UNESCO Türkiye Milli Komisyonu Kültürel İfadelerin Çeşitliliği İhtisas Komitesi Başkanı Özlem Ece, açılışta yaptığı konuşmada, “Bu buluşma, kültürel çeşitliliği koruma ve yaşatma konusunda gösterdiğimiz iradenin güçlü bir göstergesidir” dedi.
Kültürel Çeşitlilik: Ortak Miras ve Geleceğe Yatırım
Ece, sözleşmenin yalnızca devletlerin değil, sivil toplum kuruluşları ve yaratıcı toplulukların asli aktörleri olarak katılımını teşvik ettiğini hatırlattı. Bu bağlamda Türkiye’nin 20 yıldır, müzikten sinemaya, geleneksel el sanatlarından dijital kültür ürünlerine kadar geniş bir alanda kültürel ifadeleri desteklediğini belirtti.

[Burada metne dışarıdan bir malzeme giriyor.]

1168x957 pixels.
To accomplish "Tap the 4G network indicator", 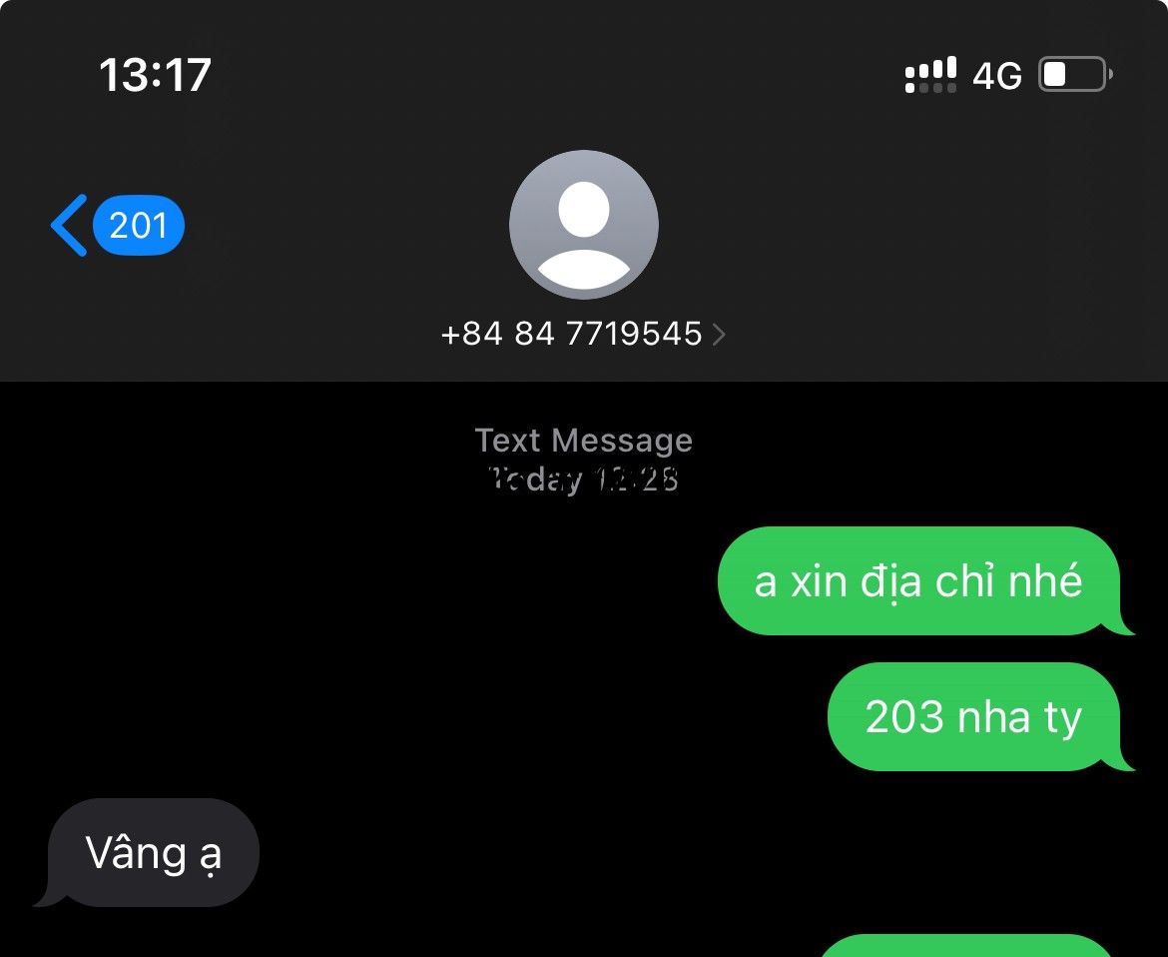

“Kültürel çeşitlilik yalnızca geçmişi korumak değil, günümüzün yaratıcılığını beslemek ve geleceğin kültür ekosistemine katkı sunmaktır” ifadesi, sözleşmenin vizyonunu özetleyen güçlü bir vurgu olarak öne çıktı.
Dijital Çağda Kültürel Haklar
Kültür ve Turizm Bakanlığı Telif Hakları Genel Müdür Yardımcısı Fatoş Altunç, sözleşmedeki “Kültürel çeşitlilik, insanlığın ortak mirasıdır ve herkesin yararına olacak şekilde korunmalıdır” ilkesini hatırlatarak, bu yaklaşımın evrensel bir sorumluluk gerektirdiğini belirtti.
Altunç, özellikle dijitalleşmenin kültürel ifadeler için hem fırsatlar hem de riskler barındırdığına işaret ederek şunları söyledi:
“Dijital çağın dinamiklerini gözeten politikalar üretmek, sözleşmeyi dijital ortamlara uyarlamak ve içerik üreticilerinin haklarını etkin şekilde korumak önümüzdeki dönemin öncelikleri arasında yer alacaktır.”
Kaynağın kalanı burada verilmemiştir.